Les trucs sont démolis permet enfin de rendre la poésie de Paol Keineg lisible dans la durée. En 400 pages, cette anthologie, qui court de 1967 (année de publication du Poème du pays qui a faim, texte qui, d’emblée, le fit connaître) à 2005 (parution de Là, et pas là) montre la force et la belle énergie qui s’affichent (malgré les désillusions, les silences et les pirouettes désabusées) en permanence au cœur de l’œuvre.
L’aventure se situe bien dans la langue, celle-ci étant d’abord déliée, tonitruante, proche de l’oralité puis peu à peu ramassée, concise, serrée tout en restant nerveuse, rageuse et claquante. Aventure au long cours. Keineg s’en explique dans une étonnante (et détonante) préface (« en vieillissant on ne renonce pas : on aiguise ses armes », dit-il). Sans concession, avec une patience d’abeille et, régulièrement, d’inévitables constats, des pieds de nez, des flèches courtes et précises.
« Les poètes d’aujourd’hui doivent s’expliquer. Parfois les explications sont lumineuses ; souvent je les trouve barbantes. »
« Puisque toute vie est un échec, échouons toujours mieux. »
Keineg aime réactualiser le passé à sa manière, transformant Boudica en « pin-up des poids lourds » ou imaginant « georges perros au paradis » emportant « kafka sur sa moto ». Il aime, de même, interroger les mythes. Qui ne s'en sortent jamais à bon compte. Il le fait avec subtilité. Cela lui permet de relier les époques en un éclair et de visiter ce « pays hirsute » où dans les « hameaux à plat ventre, les hommes saouls dorment suffoqués » en notant peu de différences au fil des siècles. Les mythiques Dahut, Taliesin ou Boudica l’accompagnent et traversent à ses côtés de nombreux champs de pommes de terre pour se rendre Chez les porcs, dans cette micro-société qui ressemble tant à la nôtre :
« Je tire mes informations d’un monde disparu où la vie des porcs faisait l’objet de commentaires monotones le soir autour du feu.

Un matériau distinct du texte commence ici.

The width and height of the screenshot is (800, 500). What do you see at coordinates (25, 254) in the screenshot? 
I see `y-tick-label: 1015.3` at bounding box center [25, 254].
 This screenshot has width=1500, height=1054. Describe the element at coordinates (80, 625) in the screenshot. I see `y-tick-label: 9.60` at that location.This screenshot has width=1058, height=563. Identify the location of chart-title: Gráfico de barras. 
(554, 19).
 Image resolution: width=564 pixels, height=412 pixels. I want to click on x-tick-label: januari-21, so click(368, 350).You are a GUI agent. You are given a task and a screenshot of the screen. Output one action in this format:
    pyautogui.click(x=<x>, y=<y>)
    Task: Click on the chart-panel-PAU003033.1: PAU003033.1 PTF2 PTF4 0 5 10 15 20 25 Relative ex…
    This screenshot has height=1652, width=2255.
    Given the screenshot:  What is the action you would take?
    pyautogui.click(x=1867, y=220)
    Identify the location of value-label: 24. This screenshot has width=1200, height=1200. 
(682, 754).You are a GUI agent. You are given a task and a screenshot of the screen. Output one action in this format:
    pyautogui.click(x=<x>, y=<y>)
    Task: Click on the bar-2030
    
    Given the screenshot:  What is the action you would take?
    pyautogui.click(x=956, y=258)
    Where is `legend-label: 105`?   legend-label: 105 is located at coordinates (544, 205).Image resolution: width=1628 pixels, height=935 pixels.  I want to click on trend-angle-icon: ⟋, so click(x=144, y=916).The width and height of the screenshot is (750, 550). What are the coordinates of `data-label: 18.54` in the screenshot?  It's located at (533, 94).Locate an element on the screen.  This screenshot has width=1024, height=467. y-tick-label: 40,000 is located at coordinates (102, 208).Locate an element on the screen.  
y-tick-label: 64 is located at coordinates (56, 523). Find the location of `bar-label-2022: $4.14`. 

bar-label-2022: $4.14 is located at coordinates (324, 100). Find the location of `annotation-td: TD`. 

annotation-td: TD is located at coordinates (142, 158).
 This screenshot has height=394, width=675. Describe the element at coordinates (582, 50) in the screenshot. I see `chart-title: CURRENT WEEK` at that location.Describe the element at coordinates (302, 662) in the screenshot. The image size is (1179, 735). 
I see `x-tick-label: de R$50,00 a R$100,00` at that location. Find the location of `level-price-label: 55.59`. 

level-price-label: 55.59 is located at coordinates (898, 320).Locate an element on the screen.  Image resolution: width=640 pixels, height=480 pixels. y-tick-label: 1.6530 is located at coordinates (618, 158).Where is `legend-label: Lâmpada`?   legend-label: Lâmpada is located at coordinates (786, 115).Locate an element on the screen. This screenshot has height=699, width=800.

Comment dire la souffrance dingue des porcs d’aujourd’hui ? Ma lointaine enfance, qui n’est pas celle que vous croyez, je l’ai peuplée du porc universel. »
Le parcours hors norme de Keineg, de Bretagne en Amérique, passant, écrivant, rêvant d’une langue à l’autre, et comprenant aussi que « toute langue est étrangère », ce parcours opiniâtre qu’il ne peut s’empêcher de (sans cesse) relativiser (« ô vous / que la poésie exalte / comme vous avez raison / de me tourner le dos ») devient ici non seulement très perceptible mais également accessible à ceux qui n’ont pas pu lire les premiers ouvrages, tous épuisés. C’est une somme de grande densité que l’on peut désormais partager.
Cela dit, Les trucs sont démolis (l’expression est empruntée à Tristan Corbière) ne représente qu’une partie du travail de Paol Keineg. Il reste, à côté de l’immense bloc poétique, un autre pan à (re)découvrir. Celui de son théâtre. Autrement dit celui du Printemps des bonnets rouges (qui fut mis en scène par Jean-Marie Serreau), celui de Dieu et madame Lagadec, celui de Anna Zéro et de Terre Lointaine (mis en scène par Annie Lucas et le théâtre de Folle pensée).
Paol Keineg : Les trucs sont démolis, coédition Le Temps qu’il fait et Obsidiane.